▶ _Goal_
From the passage below about temperature, elevation, and latitude, list every factor other than temperature that it names as influencing biodiversity.

▶ _Text_
It's common knowledge that the higher you are above sea level, the cooler the
temperature. Likewise, temperatures are colder the farther north and south you
travel from the equator. What is less well known is that there are some
general "rules" or guidelines that can be used to estimate the magnitude of
temperature changes that correspond to differences in latitude or elevation.
Generally, temperature decreases three (3) degrees Fahrenheit for every 1,000
foot increase in elevation above sea level. Of course, the reverse is also
true: temperature increases 3 degrees with every 1,000 foot decrease in
elevation. This means that if you were to travel from the desert where it was
90 degrees to a nearby mountain that was 5,000 feet higher, it would be 75
degrees at the top - a difference of 15 degrees. This certainly explains why
everyone likes the mountains so much in the summer.
Temperature also decreases as latitude becomes more northward in the Northern
Hemisphere and more southerly in the Southern Hemisphere. Latitude in this
sense simply refers to a measurement of movement north or south across the
surface of the earth. The general rule is that temperature changes three (3)
degrees Fahrenheit for every 300 mile change in latitude at an elevation of sea
level. If you are in the Northern Hemisphere, you can expect temperatures to
be 3 degrees cooler 300 miles north, 6 degrees cooler 600 miles north, and so
on, until you reach the North Pole. The same is true for the Southern
Hemisphere, except that temperatures cool the further you travel from the
equator toward the South Pole.
When you are calculating latitudinal temperature changes, remember to account
for differences in elevations. For example, you can expect a location that is
600 miles north and 2,000 feet lower in elevation to be about the same
temperature as your current location, because the elevational and latitudinal
temperature changes cancel each other out (6 degrees cooler + 6 degrees warmer
= no change). This rule of thumb, like all such rules, is general in nature
and obviously does not apply to all areas nor in all cases. It works best when
applied broadly, in increments of 1,000 feet (elevation) and 300 miles
(latitude). Temperature estimates are not as accurate when the rule is applied
over shorter distances.
In nature, differences in temperature due to elevation and latitude help to
create a diversity of plant and animal species within a relatively small area.
The numbers of plant and animal species that inhabit a certain area describe a
concept known as "biodiversity", one measure of a healthy, functioning
ecosystem. The greater the number of species, the greater the biodiversity and
often, the greater stability of an ecosystem. Minor variations in temperature
can profoundly affect the number and type of species in a given area.
Biodiversity and ecosystem health are thus very closely related to both
latitudinal and elevational temperature differences. Primary factors other
than temperature that influence biodiversity include soil properties,
topography, aspect (the direction a slope faces), and precipitation type,
timing, and intensity.

▶ _Supplied data_
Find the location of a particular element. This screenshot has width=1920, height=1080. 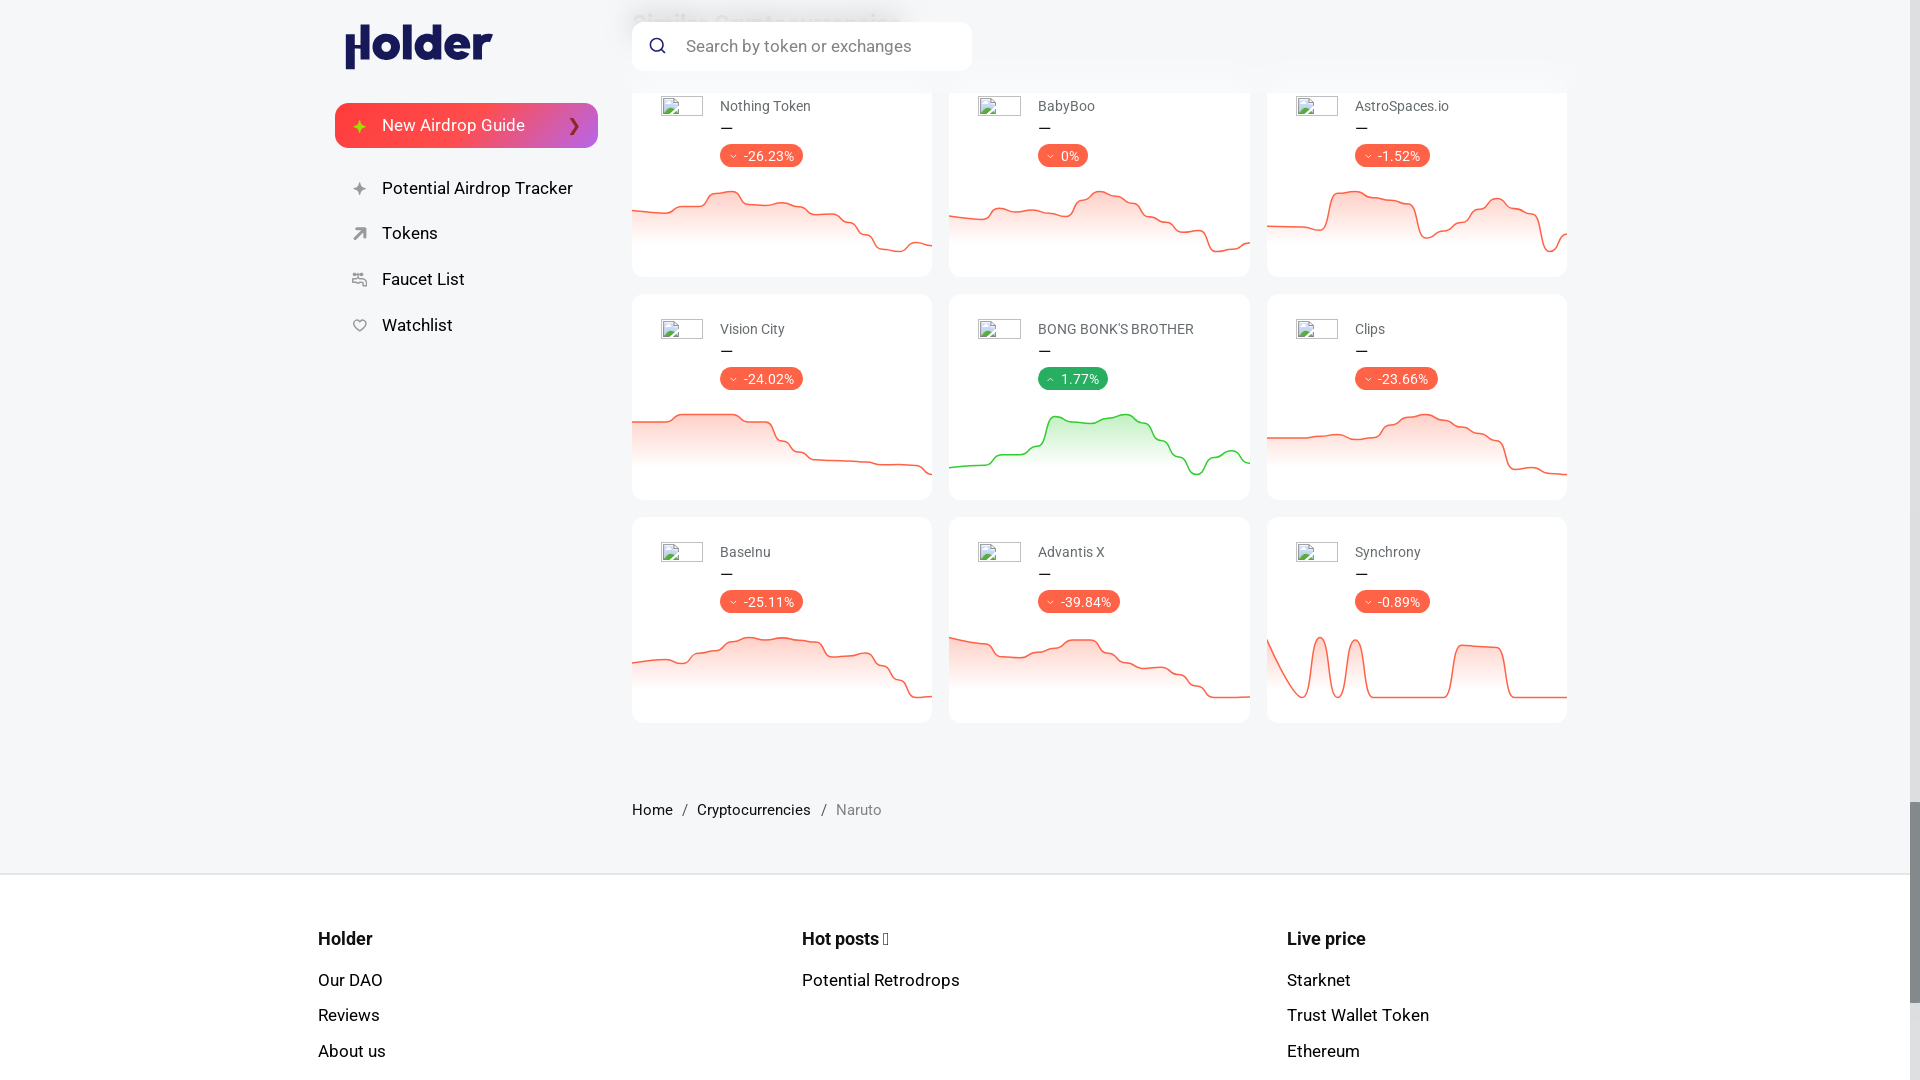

▶ _Output_
- Soil properties
- Topography
- Aspect (the direction a slope faces)
- Precipitation type, timing, and intensity